MICRO/THEORY: Collusive Behaviour, Efficiency and Cheap Talk Negotiation in Repeated Games; Professor Hamid Sabourian (University of Cambridge)
Abstract
This paper addresses the relationship between cheap talk communication/negotiation and collusion/efficiency in repeated games by explicitly modelling the negotiation process. Specifically, we consider a standard infinitely repeated game of complete information with perfect monitoring satisfying the following: At each date, first players negotiate/bargain over how to play the infinite horizon continuation game and second, after the negotiation has ended, they play the stage game actions. Negotiation is cheap talk. We restrict the analysis to equilibria that are measurable with respect to players' latest agreement. The justification for this is that latest agreements are salient features of the past (they are focal points).
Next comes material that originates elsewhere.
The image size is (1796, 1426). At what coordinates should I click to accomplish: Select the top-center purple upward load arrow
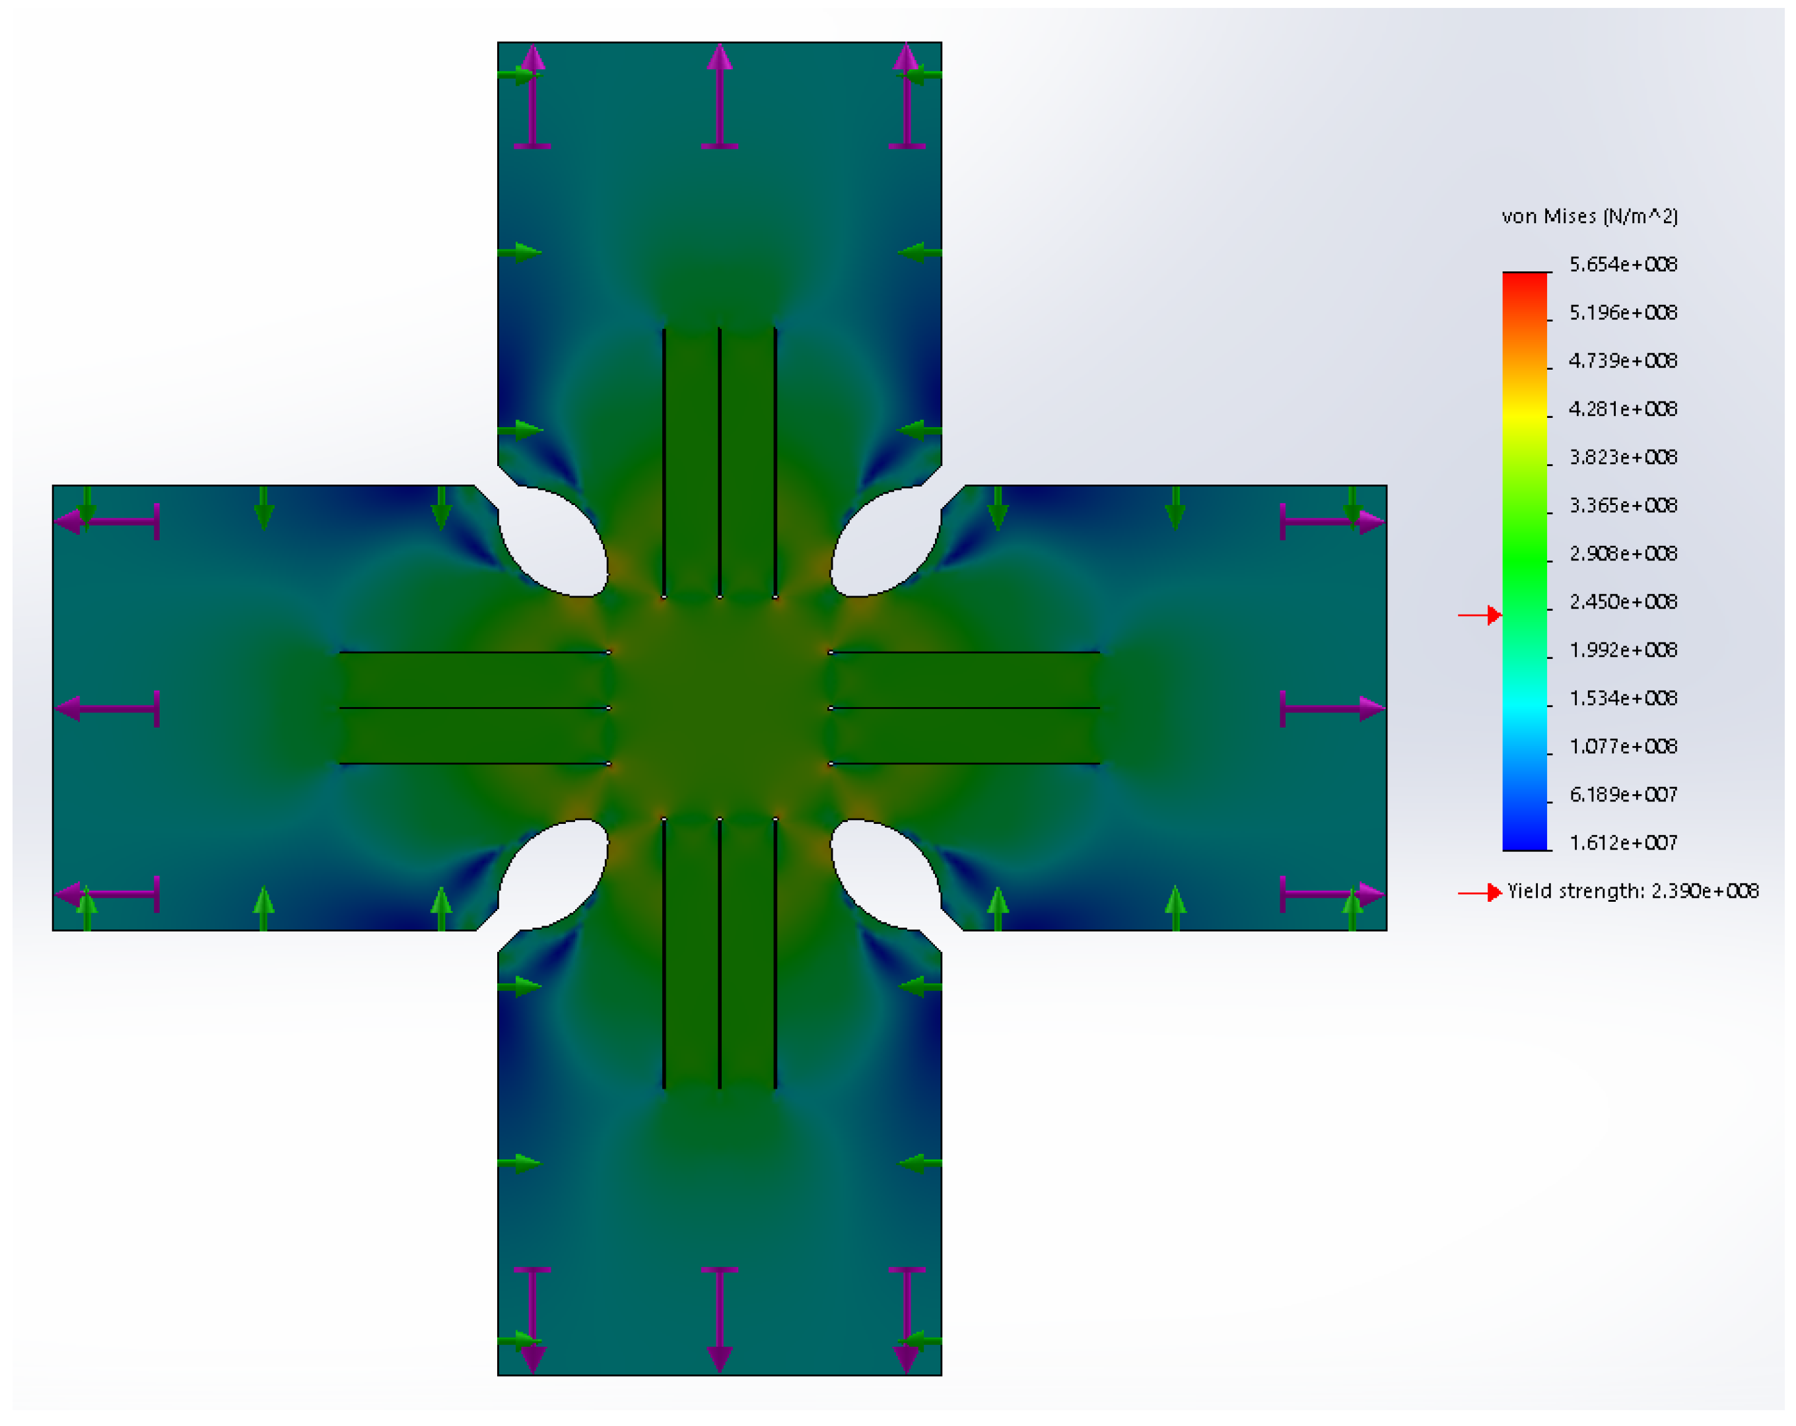tap(719, 96)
We first show, for any discount factor, that (a) the equilibrium set a `babbling' equilibrium that induces a Nash equilibrium of the one-shot games, (b) no equilibrium payoff is Pareto dominated by a Nash equilibrium payoff of the one-shot game and (iii) the equilibrium payoff set is weakly renegotiation-proof (Bernhein-Ray 1987 and Farrell-Maskin 1987). We next show, in the limit as the discount factor tend to 1, that (i) every equilibrium payoff is either efficient or babbling and (ii) babbling equilibria correspond to playing a Nash equilibrium of the one-shot game if negotiation is costly and (iii) Â efficient equilibria exist for many class of games.